This game let me get a taste of what every dark day feels like for people suffering from depression, and does so with nothing more than text, a handful of pictures, some sombre music, and the heart and soul of its developer. That this could make me feel more about this subject, that it could make me experience these feelings myself, directly, is incredible. It took a complex subject and didn’t just tell me about it; it made me feel what it was like to go through it. It was just a glimmer of it, something I could shut off at will, but I had been touched by depression. I could empathize better with those who suffered it from this experience.
It takes a steady hand and sharp mind to distill something this complex into something just about anyone could play and understand, but Quinn has managed it here with Depression Quest. Once again, I find myself blown away with how elegant and easy a game has made this difficult subject, one I’ve spent years fighting to understand and empathize with better. That this can come along and make so many difficult things feel simple to me, to make them feel like real lessons that I have felt, leaves me in awe.
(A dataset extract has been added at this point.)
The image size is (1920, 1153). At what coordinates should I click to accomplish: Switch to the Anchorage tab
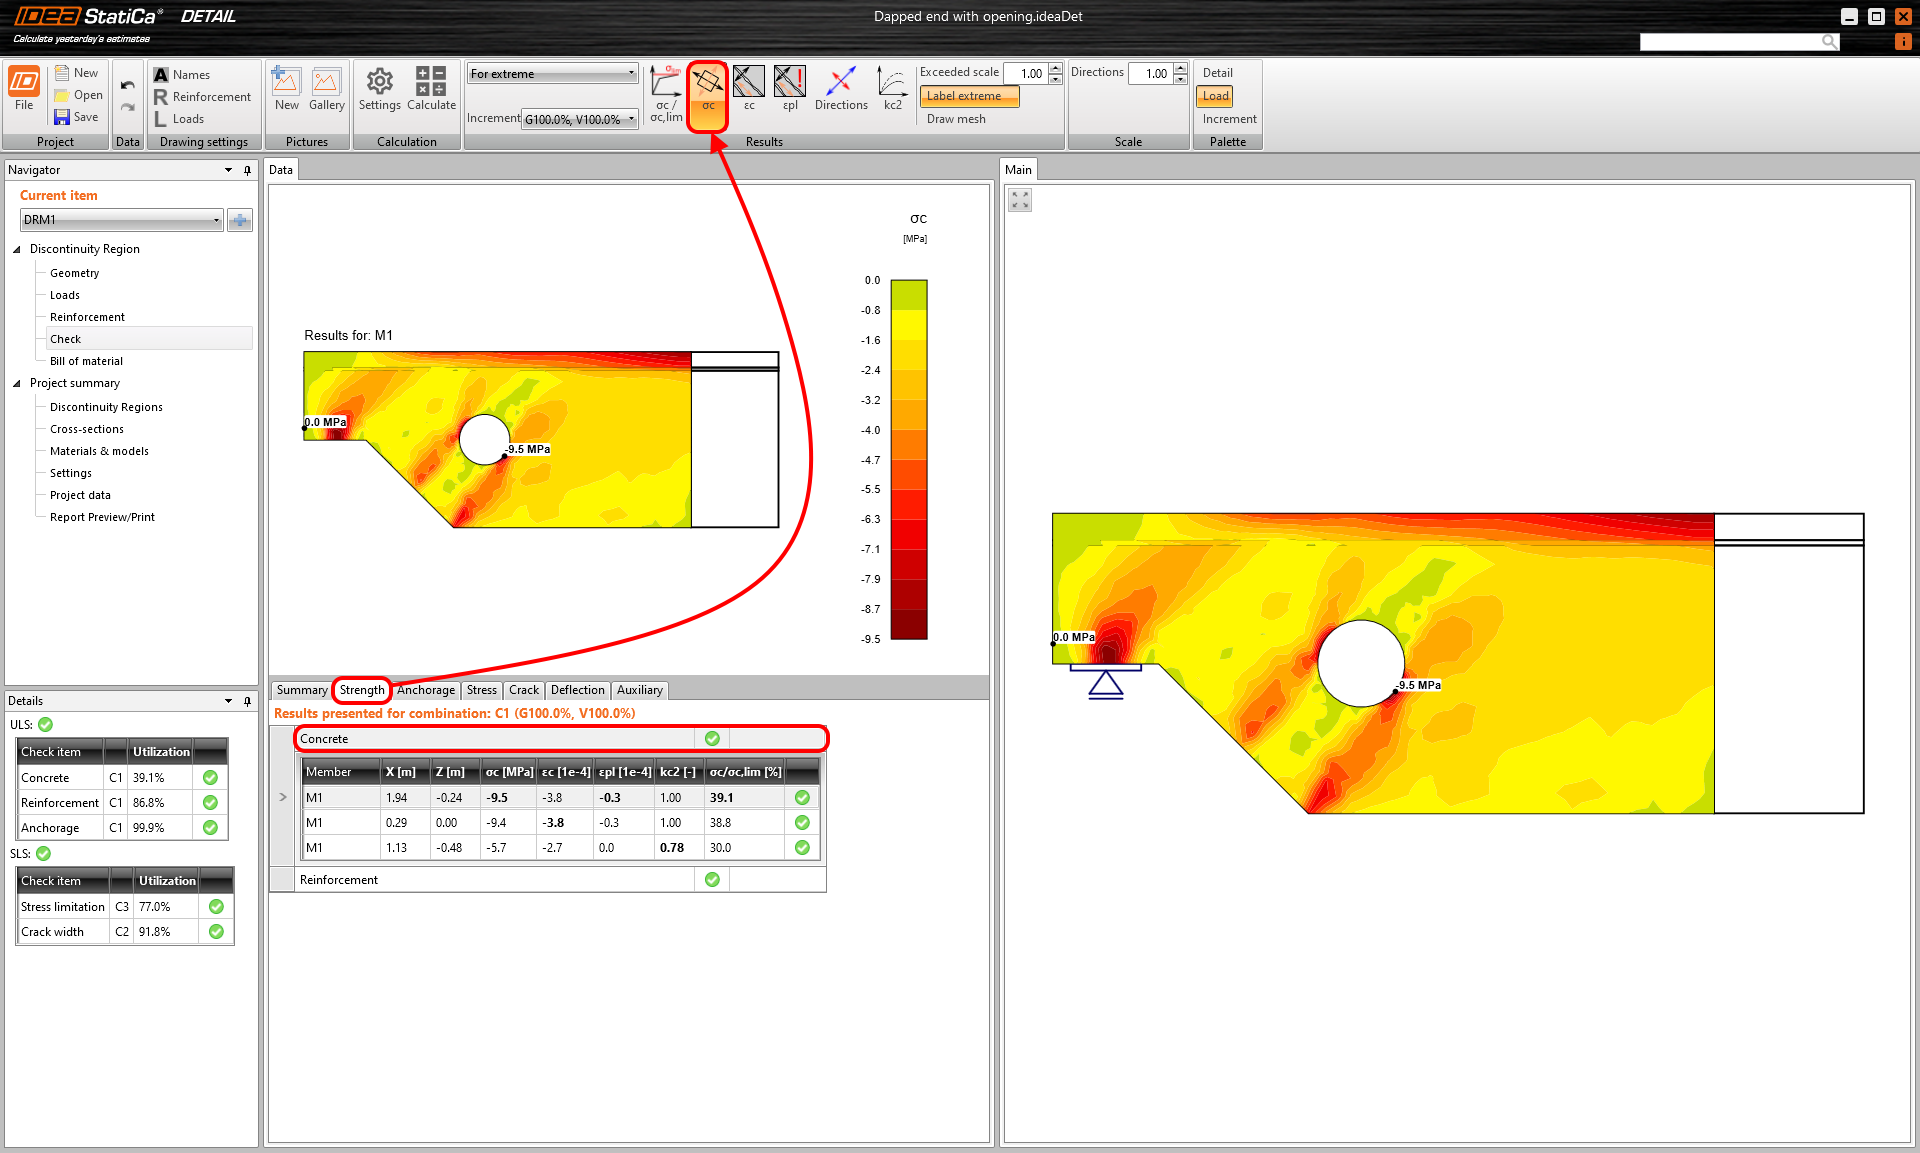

This medium never ceases to surprise me, as do the talented people working within it, and the amazing work that is Depression Quest is not just a must play for this year, but it is my game of the year. There is little nobler in this industry and medium than the aspiration and achievement to make the people within it better, and no other game has done this to the degree that Depression Quest has.
Depression Quest is available for free, although you can make a donation.